Elle voltige, légère comme cette brise calme et sereine qui, en vous enveloppant, vous délivre de la chaleur étouffante d’un soir d’été. Ses gestes sont gracieusement désordonnés, et c’est ce qui leurs donnent tant de beauté ; non, pas de beauté, plutôt une magnificence sans nom qu’aucune langue sur terre ne pourrait décrire.

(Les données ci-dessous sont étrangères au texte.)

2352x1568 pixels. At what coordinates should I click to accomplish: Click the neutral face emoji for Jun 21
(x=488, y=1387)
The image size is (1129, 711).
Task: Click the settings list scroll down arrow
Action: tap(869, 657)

Après tout, les langues donnent seulement un aperçu de nos émotions. Les mots ne décrivent jamais exactement ce que notre corps éprouve. La misère n’a pas de mot, dit-on… Mais pourquoi s’éparpiller sur la médiocrité du Monde alors qu’une pareille merveille danse ?
Tout d’un coup son corps se cambre, et, penchée en arrière, elle continue ses mouvements. Maintenant, ils deviennent lents. Ils ralentissent jusqu’à s’arrêter. Le spectateur, tenu en haleine, attend, tendu, qu’elle poursuive. Mais non, le temps s’est figé, les oiseaux qui planent dans le ciel arrêtent leur vol. Tout comme cet homme, penché à sa fenêtre, muet d’admiration devant cette créature imposante par sa fière allure, tellement sûre d’elle qu’elle emplit de sérénité l’assistance.
Enfin la danse reprend, portée par le vent. Cette fois-ci, des mouvements saccadés, douloureux presque. L’homme, à l’abri derrière sa fenêtre, se dit qu’il ne manque plus qu’un bel orchestre. Mais en a-elle seulement besoin ? D’ailleurs, en tendant l’oreille, on peut presque deviner les encouragements et cris de joie, parfois rauques, parfois stridents, de ces acteurs de l’ombre qui l’ont accompagnée tout au long de sa préparation pour offrir au public conquis ce magnifique spectacle.
Sur la route, les automobilistes ne tournent même plus la tête, à part quelques touristes qui poussent des petits cris d’exclamation, puis oublient comme les autres, parce que c’est tellement facile et que l’Humanité aime la facilité. On s’habitue à tout, ainsi va la vie.
Pourtant, la renommée de la danseuse est internationale : elle est sans conteste la plus admirable d’Allemagne. Il paraît même qu’elle surpasse les danseuses polonaises qui, pourtant, ont elles aussi une réputation non usurpée.
La danseuse semble bien au-dessus de tout cela. La tête dans les nuages, elle est plus légère que le vent. Elle ne réfléchit même pas à ses gestes, ils sont tellement naturels.
L’homme se dit d’ailleurs qu’elle doit certainement danser un peu pour elle-même sans se préoccuper des autres.
Décidément, elle a vraiment tout pour plaire, sauf, triste sort, une laideur repoussante. Quel dommage ! Les oiseaux lui tournent autour maintenant, l’œil mauvais. Mais le mauvais œil ne vous fait pas disparaître. Ils piaillent, mais leurs efforts sont vains. Certains suffoquent lorsqu’ils s’approchent trop près.
Elle continue sa danse, imperturbable, et monte haut, si haut qu’elle disparaît dans les airs. Pourtant, le bleu du ciel semble avoir perdu de sa… profondeur ? Il paraît si terne…
Un oiseau descend la colonne de fumée noire et repart, suivit de ses congénères, abandonnant derrière eux la danseuse infâme et gracieuse.
L’homme ouvre sa fenêtre. Il reçoit à pleins nez les relents putrides que relâche inlassablement la centrale. L’homme referme la fenêtre.
Sur la route, les voitures passent, indifférentes.